→ **What you need to do**
[1] Reproduce the portion of the journal excerpt that begins at the words "I finished grading" and stops after the words "already getting antsy.".
[2] Condense the paragraph of the journal excerpt that opens with "I finished grading yesterday" into a short bulleted list that keeps its main facts.

→ **Page excerpt**
——

So after an excruciating buying experience, I bought a new Toyota Echo last night. The color is Phantom Gray, which is Toyota-speak for silver. The compelling feature of the Echo was its mileage: 38 in town and 43 highway.
I've also lined up an apartment in Brunswick-- a one-bedroom across the street from campus. Things are falling into place.
6/14/03: Again, I've let several weeks slip by without an update.
I finished grading yesterday. I'll go in Monday to fill in bubble sheets, and then I'll be done with my last official business here at UCSD. I have to go to jury duty this week, then there's another month and a half of noodling around San Diego before the big move. I'm already getting antsy.
6/21/03: Good news! Fortune's Colony has been released. It's a little game of space colonization that I created, published by the nice guys at MicroTactix. This is my first game publication that hasn't been a self-published or magazine-scale game.
In other news, I finally went to see Matrix Reloaded yesterday-- Cristyn and I caught a matinee. It shouldn't have taken me this long, since several friends have been chafing to discuss the movie with me.
The film was simply brilliant. They added a great deal of detail to the world and did it (contrary to what some on the net have said) without contradicting the first movie. There was only one kung fu scene that seemed to drag and this was arguably for effect-- we were meant to believe that the hero himself was tiring of the encounter. If you want to discuss the movie further, write me,
6/25/03: I recently pitched a column idea to RPGnet, and they accepted. It's to be called Planet of the Paper People and will feature a few paper miniatures organized around a different theme each month. The first three months are already in the can, as it were, and tonight I was doodling ideas for future installments. The lady over on the right is the first superhero I've drawn in years-- possibly the first since I moved to San Diego.
Oh. And there's an update to the God-Man Fan Page.

——

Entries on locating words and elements
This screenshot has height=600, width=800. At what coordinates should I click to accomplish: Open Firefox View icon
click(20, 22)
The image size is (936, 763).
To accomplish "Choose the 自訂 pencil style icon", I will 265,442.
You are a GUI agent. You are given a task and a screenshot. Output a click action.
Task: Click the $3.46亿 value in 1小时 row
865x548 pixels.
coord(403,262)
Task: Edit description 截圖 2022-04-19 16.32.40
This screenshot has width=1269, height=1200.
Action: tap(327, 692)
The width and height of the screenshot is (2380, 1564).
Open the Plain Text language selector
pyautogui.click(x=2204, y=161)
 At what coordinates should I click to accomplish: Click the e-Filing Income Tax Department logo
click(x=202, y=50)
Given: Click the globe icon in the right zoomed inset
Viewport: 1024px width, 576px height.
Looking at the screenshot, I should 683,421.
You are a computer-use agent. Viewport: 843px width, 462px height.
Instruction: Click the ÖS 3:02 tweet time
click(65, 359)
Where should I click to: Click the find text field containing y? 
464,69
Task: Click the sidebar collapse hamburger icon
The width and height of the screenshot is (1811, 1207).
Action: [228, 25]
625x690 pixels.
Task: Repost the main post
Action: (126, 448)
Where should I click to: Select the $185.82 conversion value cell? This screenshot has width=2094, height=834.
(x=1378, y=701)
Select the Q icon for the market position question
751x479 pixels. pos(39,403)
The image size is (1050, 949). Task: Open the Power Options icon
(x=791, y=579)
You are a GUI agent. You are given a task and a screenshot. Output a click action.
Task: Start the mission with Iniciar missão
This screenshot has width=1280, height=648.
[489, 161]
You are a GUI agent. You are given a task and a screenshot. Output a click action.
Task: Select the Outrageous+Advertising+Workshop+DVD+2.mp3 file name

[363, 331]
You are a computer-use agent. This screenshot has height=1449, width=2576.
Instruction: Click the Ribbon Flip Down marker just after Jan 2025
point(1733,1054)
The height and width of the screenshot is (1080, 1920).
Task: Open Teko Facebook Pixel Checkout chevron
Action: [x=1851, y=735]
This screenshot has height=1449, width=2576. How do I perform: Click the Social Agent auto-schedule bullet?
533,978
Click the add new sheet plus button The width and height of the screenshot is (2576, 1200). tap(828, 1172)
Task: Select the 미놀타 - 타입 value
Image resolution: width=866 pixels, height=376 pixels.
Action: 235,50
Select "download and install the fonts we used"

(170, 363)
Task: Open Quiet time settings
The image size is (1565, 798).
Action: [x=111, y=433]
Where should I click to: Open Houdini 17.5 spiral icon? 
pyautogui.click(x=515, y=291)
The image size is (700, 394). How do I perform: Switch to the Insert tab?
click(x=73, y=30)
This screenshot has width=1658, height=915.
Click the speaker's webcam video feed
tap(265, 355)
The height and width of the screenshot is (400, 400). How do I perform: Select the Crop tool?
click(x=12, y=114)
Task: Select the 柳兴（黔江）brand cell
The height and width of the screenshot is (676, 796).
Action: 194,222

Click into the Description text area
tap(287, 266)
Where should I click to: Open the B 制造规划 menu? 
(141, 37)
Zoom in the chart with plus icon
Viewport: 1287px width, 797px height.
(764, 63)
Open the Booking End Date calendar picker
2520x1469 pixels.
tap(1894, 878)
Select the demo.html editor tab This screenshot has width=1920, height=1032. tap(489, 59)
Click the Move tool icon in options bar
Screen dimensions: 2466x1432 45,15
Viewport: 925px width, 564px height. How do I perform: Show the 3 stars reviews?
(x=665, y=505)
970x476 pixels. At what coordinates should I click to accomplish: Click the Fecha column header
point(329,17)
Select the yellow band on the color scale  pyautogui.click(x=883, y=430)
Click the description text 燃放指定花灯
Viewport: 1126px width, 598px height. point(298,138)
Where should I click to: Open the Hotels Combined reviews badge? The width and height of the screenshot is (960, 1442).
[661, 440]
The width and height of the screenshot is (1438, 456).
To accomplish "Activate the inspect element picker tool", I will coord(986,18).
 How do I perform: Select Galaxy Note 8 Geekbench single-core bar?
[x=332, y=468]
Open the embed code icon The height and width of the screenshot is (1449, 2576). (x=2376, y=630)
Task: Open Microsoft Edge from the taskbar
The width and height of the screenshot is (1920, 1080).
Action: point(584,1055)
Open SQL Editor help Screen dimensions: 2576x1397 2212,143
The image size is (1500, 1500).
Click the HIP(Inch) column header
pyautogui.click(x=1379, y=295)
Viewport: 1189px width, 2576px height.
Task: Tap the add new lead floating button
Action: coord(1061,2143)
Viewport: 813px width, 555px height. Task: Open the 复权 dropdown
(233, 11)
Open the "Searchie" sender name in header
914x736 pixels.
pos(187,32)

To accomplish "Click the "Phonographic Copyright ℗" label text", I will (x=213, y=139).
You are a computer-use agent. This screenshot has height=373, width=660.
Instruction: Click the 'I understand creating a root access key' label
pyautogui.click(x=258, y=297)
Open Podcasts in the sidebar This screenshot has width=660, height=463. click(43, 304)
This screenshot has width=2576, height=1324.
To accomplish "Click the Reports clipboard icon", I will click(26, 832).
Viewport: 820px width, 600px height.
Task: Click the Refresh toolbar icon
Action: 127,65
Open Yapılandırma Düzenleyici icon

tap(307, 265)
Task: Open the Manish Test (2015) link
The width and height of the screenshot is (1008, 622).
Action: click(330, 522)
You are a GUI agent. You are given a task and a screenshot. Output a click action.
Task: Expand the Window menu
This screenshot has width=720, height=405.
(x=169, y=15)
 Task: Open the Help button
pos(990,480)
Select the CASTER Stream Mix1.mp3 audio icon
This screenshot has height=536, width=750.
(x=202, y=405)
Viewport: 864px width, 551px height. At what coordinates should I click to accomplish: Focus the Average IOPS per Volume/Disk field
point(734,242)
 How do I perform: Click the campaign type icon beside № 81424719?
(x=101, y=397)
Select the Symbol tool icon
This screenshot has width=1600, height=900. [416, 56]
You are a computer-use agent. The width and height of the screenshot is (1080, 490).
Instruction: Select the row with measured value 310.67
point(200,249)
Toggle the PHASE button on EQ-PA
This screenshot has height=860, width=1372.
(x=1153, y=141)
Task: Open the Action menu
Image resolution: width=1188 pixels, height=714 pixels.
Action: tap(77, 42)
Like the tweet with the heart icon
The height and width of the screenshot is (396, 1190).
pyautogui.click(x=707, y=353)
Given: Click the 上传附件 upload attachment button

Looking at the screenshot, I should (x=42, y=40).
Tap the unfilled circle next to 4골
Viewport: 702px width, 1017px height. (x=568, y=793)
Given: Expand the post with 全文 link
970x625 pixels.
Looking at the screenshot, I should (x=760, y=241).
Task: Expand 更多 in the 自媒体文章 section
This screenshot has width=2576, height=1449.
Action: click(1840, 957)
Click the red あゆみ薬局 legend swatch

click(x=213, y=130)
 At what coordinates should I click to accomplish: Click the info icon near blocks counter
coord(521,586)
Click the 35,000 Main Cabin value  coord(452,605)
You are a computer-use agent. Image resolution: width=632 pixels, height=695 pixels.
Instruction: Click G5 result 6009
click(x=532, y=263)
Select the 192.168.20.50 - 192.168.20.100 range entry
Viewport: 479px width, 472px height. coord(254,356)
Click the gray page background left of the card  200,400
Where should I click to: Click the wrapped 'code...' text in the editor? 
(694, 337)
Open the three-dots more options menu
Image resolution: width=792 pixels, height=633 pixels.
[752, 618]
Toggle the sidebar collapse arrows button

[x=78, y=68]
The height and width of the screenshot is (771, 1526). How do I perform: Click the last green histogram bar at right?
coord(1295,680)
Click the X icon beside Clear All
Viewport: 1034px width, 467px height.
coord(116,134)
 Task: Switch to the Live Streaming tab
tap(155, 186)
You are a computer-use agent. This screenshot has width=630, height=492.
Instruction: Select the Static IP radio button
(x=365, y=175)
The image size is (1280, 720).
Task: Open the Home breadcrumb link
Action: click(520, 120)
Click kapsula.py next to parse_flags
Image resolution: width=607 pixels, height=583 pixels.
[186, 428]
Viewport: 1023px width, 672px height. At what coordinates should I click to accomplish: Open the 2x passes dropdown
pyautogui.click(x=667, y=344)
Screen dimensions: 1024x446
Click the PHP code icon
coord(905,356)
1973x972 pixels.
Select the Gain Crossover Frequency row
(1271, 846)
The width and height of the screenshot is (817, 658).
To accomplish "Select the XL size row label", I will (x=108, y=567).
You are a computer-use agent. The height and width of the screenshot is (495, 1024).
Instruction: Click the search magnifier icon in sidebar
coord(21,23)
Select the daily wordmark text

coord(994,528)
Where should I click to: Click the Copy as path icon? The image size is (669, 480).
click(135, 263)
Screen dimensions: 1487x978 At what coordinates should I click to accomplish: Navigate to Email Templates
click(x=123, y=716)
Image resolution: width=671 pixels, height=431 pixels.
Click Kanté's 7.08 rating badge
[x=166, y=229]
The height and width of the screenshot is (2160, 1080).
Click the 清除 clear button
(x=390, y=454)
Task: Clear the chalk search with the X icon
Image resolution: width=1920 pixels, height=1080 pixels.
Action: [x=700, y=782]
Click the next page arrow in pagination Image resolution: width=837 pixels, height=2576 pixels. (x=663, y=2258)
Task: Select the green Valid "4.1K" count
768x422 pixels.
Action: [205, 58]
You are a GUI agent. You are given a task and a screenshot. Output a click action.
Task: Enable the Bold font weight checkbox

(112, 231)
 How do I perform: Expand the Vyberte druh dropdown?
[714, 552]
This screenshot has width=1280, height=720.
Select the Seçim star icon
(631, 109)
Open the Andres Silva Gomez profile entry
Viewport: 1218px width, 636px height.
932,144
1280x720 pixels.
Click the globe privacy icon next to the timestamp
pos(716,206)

——

→ **Results in order**
[1]
I finished grading yesterday. I'll go in Monday to fill in bubble sheets, and then I'll be done with my last official business here at UCSD. I have to go to jury duty this week, then there's another month and a half of noodling around San Diego before the big move. I'm already getting antsy.

[2]
- Finished grading yesterday.
- Will fill in bubble sheets on Monday, the last official business at UCSD.
- Has jury duty this week.
- Has another month and a half in San Diego before the big move.
- Already feeling antsy.